## What to do
Check every line of the data and copy the ones where "window" appears.

::: Source material

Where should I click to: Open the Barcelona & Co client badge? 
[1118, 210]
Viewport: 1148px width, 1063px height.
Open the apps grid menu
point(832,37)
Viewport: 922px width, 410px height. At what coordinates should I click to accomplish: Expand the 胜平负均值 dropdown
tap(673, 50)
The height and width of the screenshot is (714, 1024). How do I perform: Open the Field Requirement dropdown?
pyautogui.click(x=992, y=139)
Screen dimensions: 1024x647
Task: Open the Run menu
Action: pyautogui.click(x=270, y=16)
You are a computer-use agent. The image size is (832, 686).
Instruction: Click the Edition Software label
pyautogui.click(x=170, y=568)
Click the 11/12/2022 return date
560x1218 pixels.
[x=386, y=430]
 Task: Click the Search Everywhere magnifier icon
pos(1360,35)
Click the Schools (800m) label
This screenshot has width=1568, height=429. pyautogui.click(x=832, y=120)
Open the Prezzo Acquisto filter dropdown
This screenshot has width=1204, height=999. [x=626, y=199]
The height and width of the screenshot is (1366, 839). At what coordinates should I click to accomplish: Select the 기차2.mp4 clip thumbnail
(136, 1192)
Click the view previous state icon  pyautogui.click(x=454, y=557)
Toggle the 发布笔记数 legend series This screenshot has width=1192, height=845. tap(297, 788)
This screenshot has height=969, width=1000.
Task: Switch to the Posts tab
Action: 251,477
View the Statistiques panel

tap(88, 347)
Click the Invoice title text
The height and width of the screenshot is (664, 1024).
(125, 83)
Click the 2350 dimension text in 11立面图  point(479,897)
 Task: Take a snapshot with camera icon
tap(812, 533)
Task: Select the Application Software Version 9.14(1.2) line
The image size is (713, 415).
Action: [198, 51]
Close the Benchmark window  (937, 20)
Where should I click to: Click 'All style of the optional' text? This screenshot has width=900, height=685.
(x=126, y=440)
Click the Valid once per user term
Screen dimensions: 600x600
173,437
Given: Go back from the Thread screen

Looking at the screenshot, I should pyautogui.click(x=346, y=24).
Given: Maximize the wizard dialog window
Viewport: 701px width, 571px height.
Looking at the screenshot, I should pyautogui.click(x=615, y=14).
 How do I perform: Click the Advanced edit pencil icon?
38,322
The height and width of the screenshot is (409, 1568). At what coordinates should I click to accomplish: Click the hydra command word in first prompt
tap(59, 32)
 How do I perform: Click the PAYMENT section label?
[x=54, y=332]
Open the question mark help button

::::::

## Result of the task
Close the Benchmark window  (937, 20)
Given: Maximize the wizard dialog window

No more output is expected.